YOUR TASK: Pull out every line of the material that contains the string "comments", matching case exactly, and copy each one.

PROVIDED INFORMATION:

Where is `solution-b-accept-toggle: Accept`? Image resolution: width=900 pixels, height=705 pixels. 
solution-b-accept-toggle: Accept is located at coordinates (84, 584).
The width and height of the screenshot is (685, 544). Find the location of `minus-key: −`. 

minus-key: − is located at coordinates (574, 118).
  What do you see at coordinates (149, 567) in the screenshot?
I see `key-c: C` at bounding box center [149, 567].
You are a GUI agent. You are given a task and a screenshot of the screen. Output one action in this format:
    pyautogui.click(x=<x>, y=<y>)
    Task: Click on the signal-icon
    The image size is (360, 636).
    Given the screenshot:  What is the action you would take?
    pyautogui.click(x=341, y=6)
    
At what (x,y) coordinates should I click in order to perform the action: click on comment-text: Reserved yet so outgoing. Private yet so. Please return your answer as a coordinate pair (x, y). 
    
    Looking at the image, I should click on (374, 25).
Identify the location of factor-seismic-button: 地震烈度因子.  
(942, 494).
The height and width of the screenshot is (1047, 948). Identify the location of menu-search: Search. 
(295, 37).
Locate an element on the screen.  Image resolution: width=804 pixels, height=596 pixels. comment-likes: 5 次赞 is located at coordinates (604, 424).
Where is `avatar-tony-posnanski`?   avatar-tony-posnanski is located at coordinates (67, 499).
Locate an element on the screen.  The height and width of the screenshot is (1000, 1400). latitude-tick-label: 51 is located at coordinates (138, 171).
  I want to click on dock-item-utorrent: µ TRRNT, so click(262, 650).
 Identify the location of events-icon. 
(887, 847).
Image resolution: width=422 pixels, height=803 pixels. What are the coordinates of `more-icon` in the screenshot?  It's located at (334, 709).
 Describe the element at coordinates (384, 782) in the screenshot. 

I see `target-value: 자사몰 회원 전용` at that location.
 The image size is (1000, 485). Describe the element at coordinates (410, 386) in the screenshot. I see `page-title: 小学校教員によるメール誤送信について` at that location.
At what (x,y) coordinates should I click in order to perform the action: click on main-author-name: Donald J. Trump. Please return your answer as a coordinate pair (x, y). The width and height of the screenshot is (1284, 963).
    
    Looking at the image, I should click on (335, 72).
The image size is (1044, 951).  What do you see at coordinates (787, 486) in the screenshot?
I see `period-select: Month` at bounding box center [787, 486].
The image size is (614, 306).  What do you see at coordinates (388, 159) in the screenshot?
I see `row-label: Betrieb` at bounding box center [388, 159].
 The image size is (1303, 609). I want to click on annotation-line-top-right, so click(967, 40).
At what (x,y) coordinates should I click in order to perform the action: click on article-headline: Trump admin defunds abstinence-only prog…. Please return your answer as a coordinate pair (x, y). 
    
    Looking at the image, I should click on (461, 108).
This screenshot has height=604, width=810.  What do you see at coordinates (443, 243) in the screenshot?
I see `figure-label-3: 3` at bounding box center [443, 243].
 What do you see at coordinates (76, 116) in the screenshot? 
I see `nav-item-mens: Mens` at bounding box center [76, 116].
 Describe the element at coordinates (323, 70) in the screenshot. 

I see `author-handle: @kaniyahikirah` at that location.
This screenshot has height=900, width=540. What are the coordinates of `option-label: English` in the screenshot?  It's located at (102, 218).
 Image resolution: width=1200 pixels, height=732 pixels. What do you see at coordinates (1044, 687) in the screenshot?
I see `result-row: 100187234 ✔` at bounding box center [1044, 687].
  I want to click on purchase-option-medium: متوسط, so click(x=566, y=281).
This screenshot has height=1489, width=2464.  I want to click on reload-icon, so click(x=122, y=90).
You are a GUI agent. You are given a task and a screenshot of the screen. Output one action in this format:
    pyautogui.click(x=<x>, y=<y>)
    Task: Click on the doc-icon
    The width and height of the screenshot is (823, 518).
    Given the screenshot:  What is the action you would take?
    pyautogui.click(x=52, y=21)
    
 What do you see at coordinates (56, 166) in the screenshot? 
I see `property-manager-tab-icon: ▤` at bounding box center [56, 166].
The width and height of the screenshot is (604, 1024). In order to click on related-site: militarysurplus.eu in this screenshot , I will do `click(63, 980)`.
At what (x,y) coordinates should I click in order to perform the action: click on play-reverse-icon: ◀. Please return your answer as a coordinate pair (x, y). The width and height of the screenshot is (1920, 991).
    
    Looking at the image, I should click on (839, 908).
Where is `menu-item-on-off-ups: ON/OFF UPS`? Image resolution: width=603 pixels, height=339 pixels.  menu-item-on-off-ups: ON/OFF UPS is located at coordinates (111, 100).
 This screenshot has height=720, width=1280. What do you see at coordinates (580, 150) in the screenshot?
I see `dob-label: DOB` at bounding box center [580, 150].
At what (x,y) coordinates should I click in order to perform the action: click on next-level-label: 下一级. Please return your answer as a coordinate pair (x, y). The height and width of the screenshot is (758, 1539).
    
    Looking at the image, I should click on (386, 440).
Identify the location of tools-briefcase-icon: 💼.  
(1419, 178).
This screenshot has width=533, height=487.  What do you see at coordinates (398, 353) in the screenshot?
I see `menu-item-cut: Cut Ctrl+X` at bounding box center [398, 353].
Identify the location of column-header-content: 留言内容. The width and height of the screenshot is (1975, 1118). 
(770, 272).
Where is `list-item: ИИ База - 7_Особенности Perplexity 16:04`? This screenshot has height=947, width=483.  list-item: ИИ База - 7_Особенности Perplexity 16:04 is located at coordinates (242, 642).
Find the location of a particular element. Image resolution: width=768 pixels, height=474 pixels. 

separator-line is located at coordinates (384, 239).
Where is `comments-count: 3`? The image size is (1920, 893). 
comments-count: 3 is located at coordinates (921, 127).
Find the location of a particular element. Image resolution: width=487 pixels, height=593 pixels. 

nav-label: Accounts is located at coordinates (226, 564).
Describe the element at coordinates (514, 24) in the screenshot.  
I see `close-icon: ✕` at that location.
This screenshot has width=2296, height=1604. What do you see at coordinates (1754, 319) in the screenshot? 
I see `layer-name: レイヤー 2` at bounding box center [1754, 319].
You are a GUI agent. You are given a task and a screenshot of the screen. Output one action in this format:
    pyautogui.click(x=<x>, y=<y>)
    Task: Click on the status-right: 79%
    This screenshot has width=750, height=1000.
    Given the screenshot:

TASK ANSWER:
Where is `comments-count: 3`? The image size is (1920, 893). 
comments-count: 3 is located at coordinates (921, 127).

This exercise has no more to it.